Lecture 2: Individual-level legacies of communism

  • Communist regimes actively shaped the psychological dispositions of their citizens through socialisation, education, and the structures of everyday life
  • The concept of a “communist mentality” captures traits that researchers have associated with life under communism:
    • Dependence on the state for material security and life outcomes
    • Low trust in institutions — especially those seen as captured by the party
    • Conformity and self-censorship in public life, combined with a rich private sphere of dissent
    • Egalitarian values in economic life, combined with cynicism about formal equality

Lecture 2: Has the communist mentality persisted?
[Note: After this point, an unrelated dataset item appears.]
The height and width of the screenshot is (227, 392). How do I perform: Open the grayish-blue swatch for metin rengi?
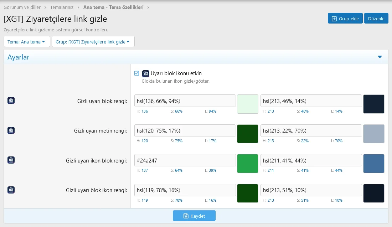[x=373, y=134]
  • The key empirical question is whether these traits have persisted into the post-communist era — and if so, how
  • Evidence suggests persistence is real but partial: attitudes differ by cohort (those socialised before vs. after 1989), by country, and by the nature of communist-era experiences
  • Some traits may reflect not “legacy” but rational responses to post-communist realities: low trust makes sense where institutions are genuinely unreliable
  • Whether a distinctively “post-communist” mentality is giving way to something new — a “post-postcommunist” psychology — is a central question for the later lectures

Lecture 3: Group-level legacies of communism

  • Communist regimes paradoxically combined enforced collective participation (in party organisations, trade unions, volunteer activities) with the systematic destruction of genuine voluntary association
  • Genuine civil society — autonomous, self-organised, not directed by the party — was suppressed or co-opted
  • This left a distinctive legacy: populations that had been mobilised but not genuinely organised, and that had low trust in formal associations

Lecture 3: Civil society after communism

  • After 1989, civil society developed unevenly across the region
  • Some countries (Poland, Czech Republic) had pre-existing traditions of organised dissent (Solidarity, Charter 77) that provided a foundation for post-communist civil society
  • Others lacked these resources and saw much weaker civic mobilisation
  • Levels of associational participation, social trust, and collective action remain lower in most CEE countries than in Western Europe — a pattern with direct implications for democratic quality

Lecture 4: The self under and after communism

  • Communist regimes sought to reshape social identities: promoting a collective “socialist” identity and suppressing national, religious, and class identities that competed with party loyalty
  • In practice, this suppression was never complete: national and religious identities survived, often strengthened by the experience of repression
  • The collapse of communism in 1989 triggered an “identity explosion” — the rapid re-emergence of previously suppressed identities and the formation of new ones

Lecture 4: Identity change over thirty years

  • In the immediate post-communist period, identity politics was intense: questions of nationhood, religion, and historical memory dominated public debate
  • Over time, identities have stabilised — but in ways that differ significantly across the region
  • EU membership has created new frames of identification, with varying degrees of popular attachment
  • We now see significant variation: some CEE publics have developed strongly European identities; others have seen a reassertion of nationalist and religious identities as counterweights to European integration

Lecture 5: Attitudes, values, orientations and beliefs

  • The communist period bequeathed a distinctive attitudinal profile to CEE publics:
    • High demand for state intervention in the economy
    • Low trust in political institutions
    • Ambivalence toward democracy: support in principle, scepticism in practice
    • Stronger traditional and survival values (vs. self-expression and emancipative values) compared with Western Europe

Lecture 5: How have attitudes changed over time?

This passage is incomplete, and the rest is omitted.